Once you open your eyes to this possibility, the evidence is all around you. It can be found, most immediately, in the wreckage of the Great Recession, in which three-quarters of the 8 million jobs lost were lost by men. ...
It may be happening slowly and unevenly, but it’s unmistakably happening: in the long view, the modern economy is becoming a place where women hold the cards.
I commented on the article back in 2010, and you can also watch her TED talk on the subject. Her article has now been expanded to a book, and reviewed:
But Rosin’s real focus is the United States, and here she delivers a blizzard of numbers, studies, statistics. Consider: By 2009 there were as many women as men in the work force, and today the average wife contributes some 42.2 percent of her family’s income — up sharply from the 2 percent to 6 percent that women contributed in 1970. The future, Rosin says, looks brighter for women still. For every two men who will get a bachelor’s degree this year, there will be three women graduates. And even if they remain underrepresented at the top of just about everything, they have “started to dominate” in lower-profile professions like accounting, financial management, optometry, dermatology, forensic pathology and veterinary practices, among “hundreds of others.” ...

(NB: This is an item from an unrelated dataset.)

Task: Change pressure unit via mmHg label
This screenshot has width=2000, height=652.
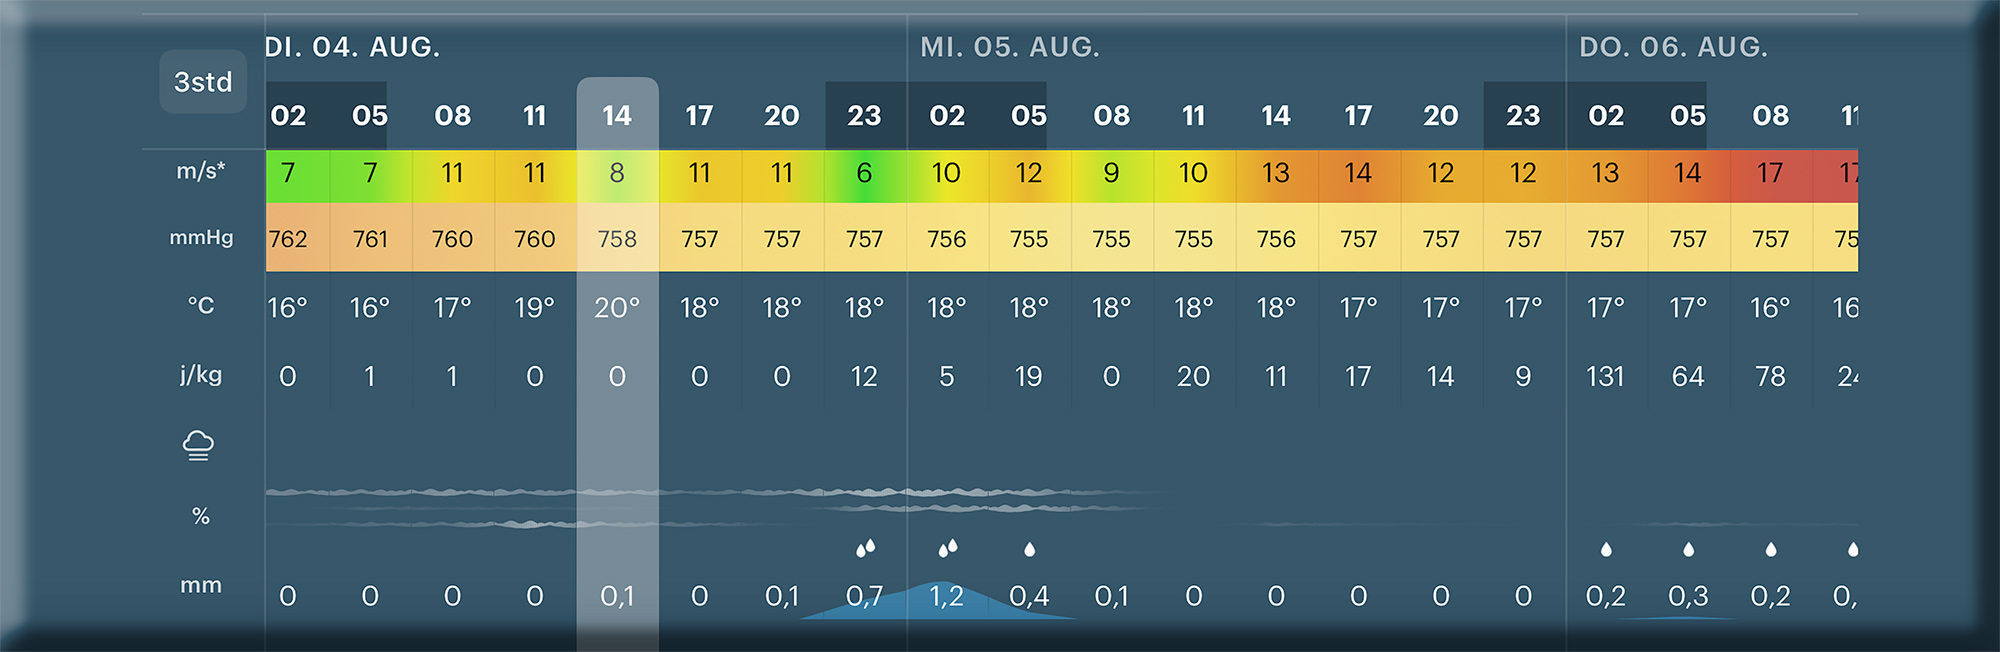Action: 201,237
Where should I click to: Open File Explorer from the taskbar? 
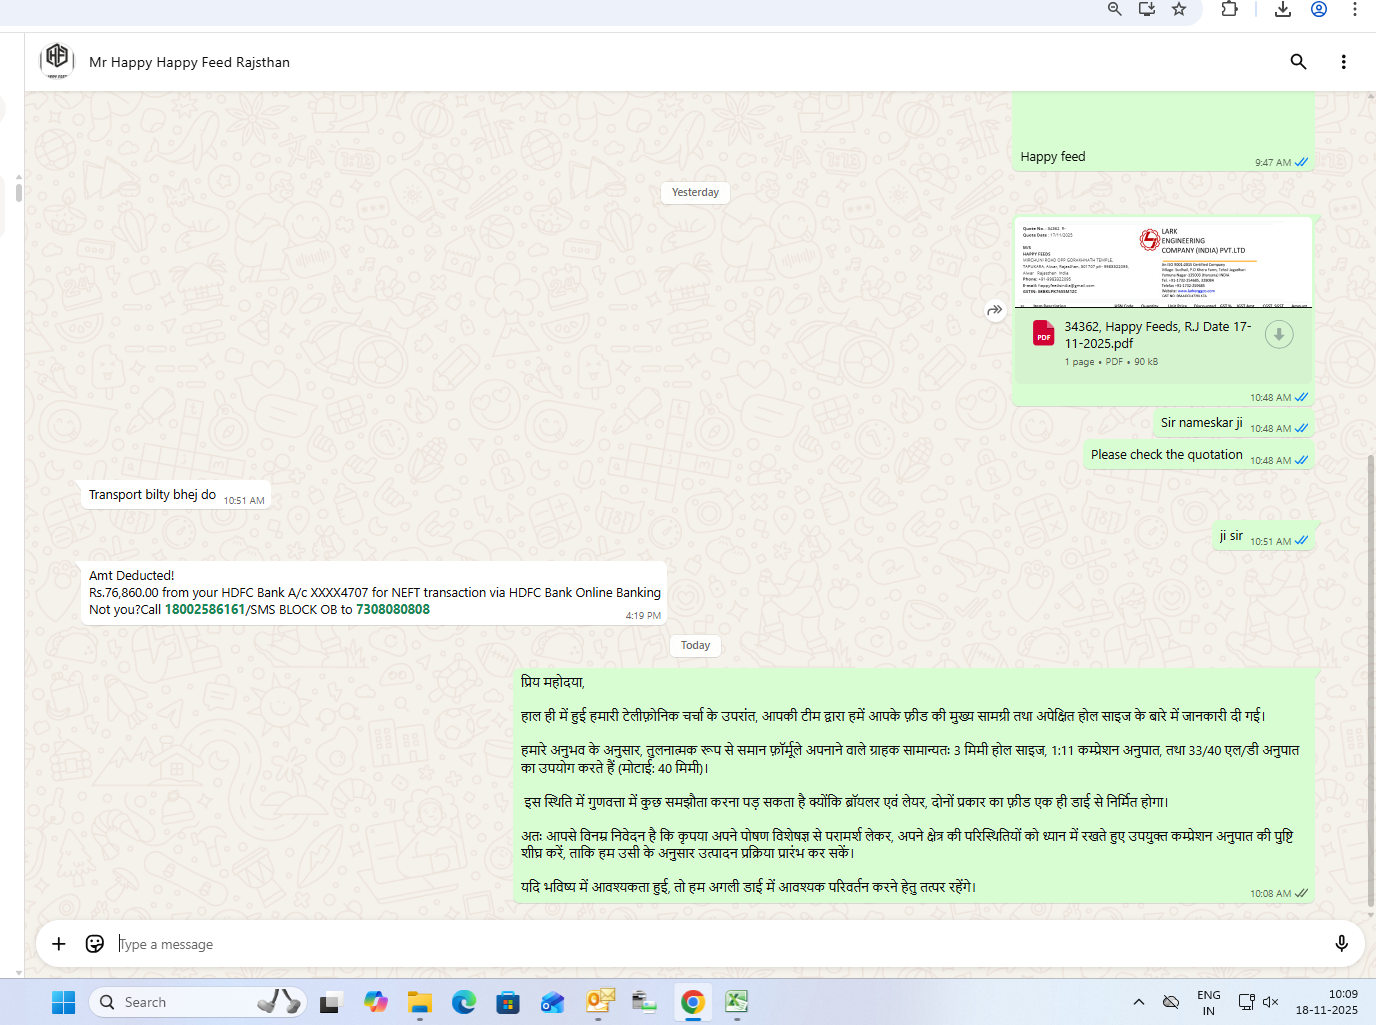[x=419, y=1002]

And so, a new matriarchy is emerging, run by young, ambitious, capable women who — faced with men who can’t or won’t be full partners — are taking matters into their own hands. For the poor, things are especially tough. One single mother Rosin interviewed fell asleep standing in the elevator of the community college where she was studying to get her degree — between caring for three children and working a night job. No wonder these women don’t want to get or stay married: unless a man can pull his weight, he is just another mouth to feed. But as Rosin herself points out, the new matriarchy is no feminist paradise. To the contrary: we have been here before with African-American women, and it is not a happy story.
Someday girls will be asking why their feminist grandmothers destroyed marriage as it had been known for generations.